In den letzten Jahren habe ich begonnen, mich zu fragen, wie politische Meinungen überhaupt entstehen. Nicht nur die Meinungen anderer, sondern auch meine eigenen.
Je mehr Zeit wir online verbringen, desto stärker prägen soziale Medien die Art, wie wir über Politik sprechen. Algorithmen belohnen Aufmerksamkeit. Aufmerksamkeit entsteht selten durch Differenzierung, aber oft durch Empörung. So werden die lautesten Stimmen sichtbar, während die nachdenklichsten häufig untergehen.
Dabei fällt mir etwas auf: Viele politische Diskussionen fühlen sich heute weniger wie Gespräche an und mehr wie Prüfungen. Menschen haben Angst, die falschen Worte zu benutzen, die falsche Frage zu stellen oder nicht genug zu wissen. Zweifel wird schnell mit Ablehnung verwechselt, Unsicherheit mit Feindseligkeit.
Das ist problematisch. Nicht weil wir weniger über Diskriminierung, Gleichberechtigung oder soziale Gerechtigkeit sprechen sollten im Gegenteil. Diese Themen verdienen Aufmerksamkeit. Doch eine politische Kultur wird nicht stärker, wenn Menschen Angst haben, sich zu beteiligen. Sie wird stärker, wenn sie Menschen befähigt, nachzudenken, zu lernen und sich weiterzuentwickeln.
Diese Erkenntnis kam für mich nicht aus Theoriebüchern, sondern aus Gesprächen. Früher reagierte ich oft agitiert auf Meinungsverschiedenheiten. Heute interessiert mich zuerst, warum jemand denkt, wie er denkt. Da ich oft Menschen sich sehr sinnvolle Gedanken über ihre Meinung gemacht haben, welche nicht direkt ersichtlich.
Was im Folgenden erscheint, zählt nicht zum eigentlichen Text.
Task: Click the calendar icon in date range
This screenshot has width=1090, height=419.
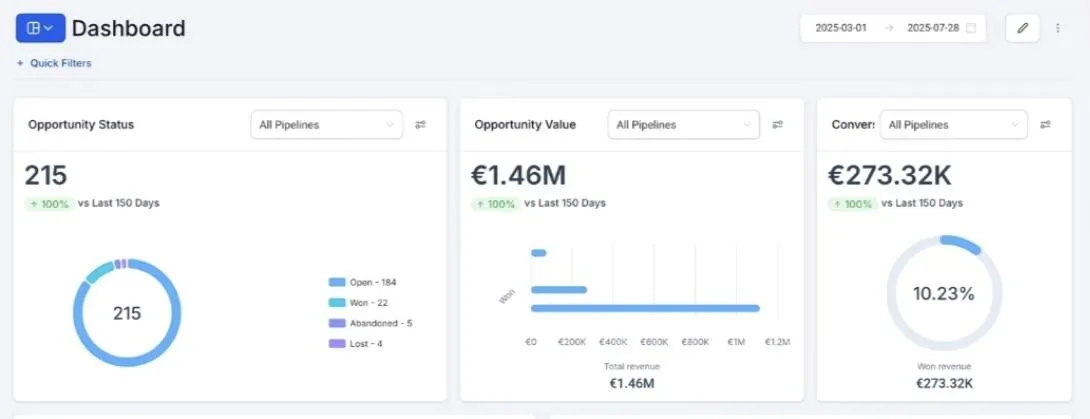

Oft sind Ansichten sehr richtig aber einfach für mich aus einer unbekannte und neunen Perspektive, dies macht sie nicht falsch oder böse aber zum Teil ungewohnt.
Was mich überrascht hat: Viele Menschen teilen ähnliche Grundwerte. Sie wünschen sich Fairness, Sicherheit, Würde und ein gutes Leben für andere. Häufig geht es weniger um unterschiedliche Ziele als um unterschiedliche Vorstellungen davon, wie diese erreicht werden können.
Gleichzeitig habe ich versucht zu verstehen, warum rechte Inhalte auf sozialen Medien so erfolgreicher sind. Was ich dabei gesehen habe, hat mich beunruhigt. Moderne Propaganda funktioniert. Sie bietet einfache Antworten auf komplexe Probleme und verwandelt Unsicherheit in scheinbare Gewissheit.
Gerade deshalb dürfen wir Menschen nicht vorschnell aufgeben. Wer auf problematische Inhalte stösst, ist nicht automatisch verloren. Viele suchen Orientierung. Die Frage ist, wer bereit ist, ihnen zuzuhören.
Veränderung entsteht selten durch Beschämung. Veränderung entsteht dort, wo Menschen ernst genommen werden und wo Diskussionen möglich bleiben.
Wenn wir als Linke gesellschaftlichen Wandel erreichen wollen, reicht es nicht, Recht zu haben. Wir müssen auch überzeugen können. Und Überzeugung beginnt oft mit etwas Überraschend Einfachem: zuhören.